▸ Text provided
(begin)

= 2015 British Supersport Championship =

The 2015 British Supersport Championship was the 28th British Supersport Championship season. It began at Donington Park on 5 April and ended at the Brands Hatch GP circuit on 18 October. It was won by Luke Stapleford, riding a Triumph Daytona 675.
Defending champion Billy McConnell moved to the British Superbike Championship for 2015, and did not defend his title.

(end)

▸ Direction 1
Decide whether each statement agrees with the championship summary, answering yes or no and quoting the words that settle it: (a) The season began at Brands Hatch. (b) Luke Stapleford won the title on a Triumph Daytona 675. (c) Billy McConnell defended his title in 2015.
▸ Direction 2
Please reproduce the championship summary word for word from "The 2015 British" to "Triumph Daytona 675.".
▸ Direction 3
According to the championship summary, which season of the British Supersport Championship was the 2015 one?
Work only from the championship summary above.

▸ Data lines
(begin)

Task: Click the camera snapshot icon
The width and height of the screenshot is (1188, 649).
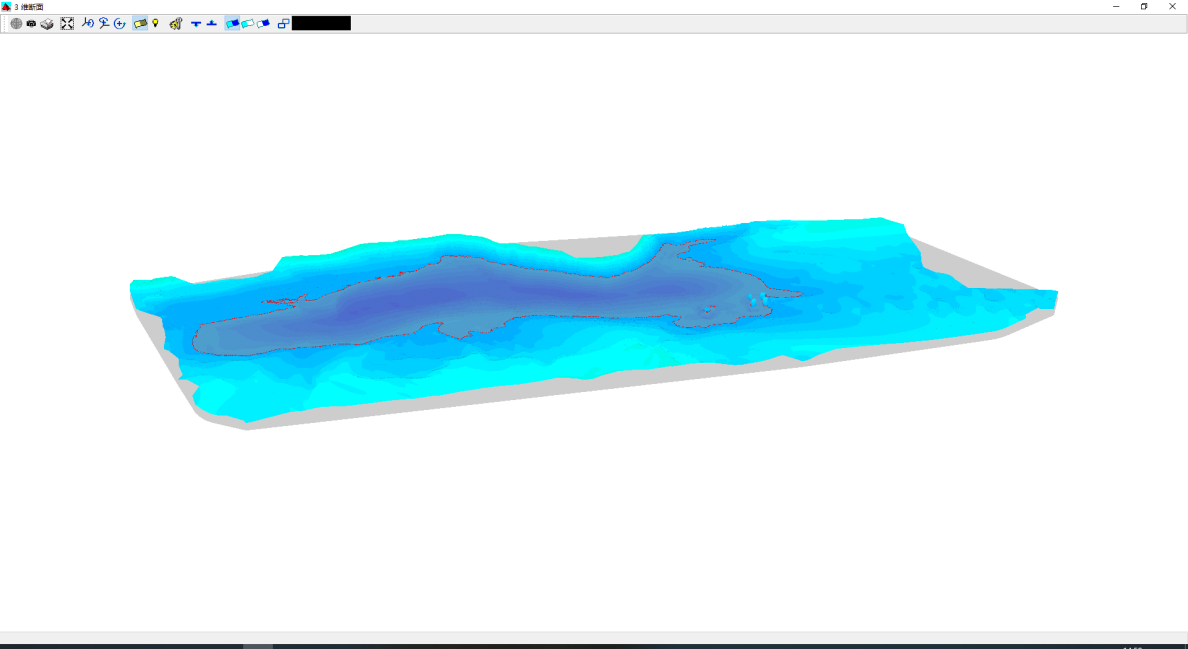Action: 30,23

(end)

▸ Written response 1
(a) No: "It began at Donington Park on 5 April and ended at the Brands Hatch GP circuit on 18 October."
(b) Yes: "It was won by Luke Stapleford, riding a Triumph Daytona 675."
(c) No: "moved to the British Superbike Championship for 2015, and did not defend his title."

▸ Written response 2
The 2015 British Supersport Championship was the 28th British Supersport Championship season. It began at Donington Park on 5 April and ended at the Brands Hatch GP circuit on 18 October. It was won by Luke Stapleford, riding a Triumph Daytona 675.

▸ Written response 3
It was the 28th season.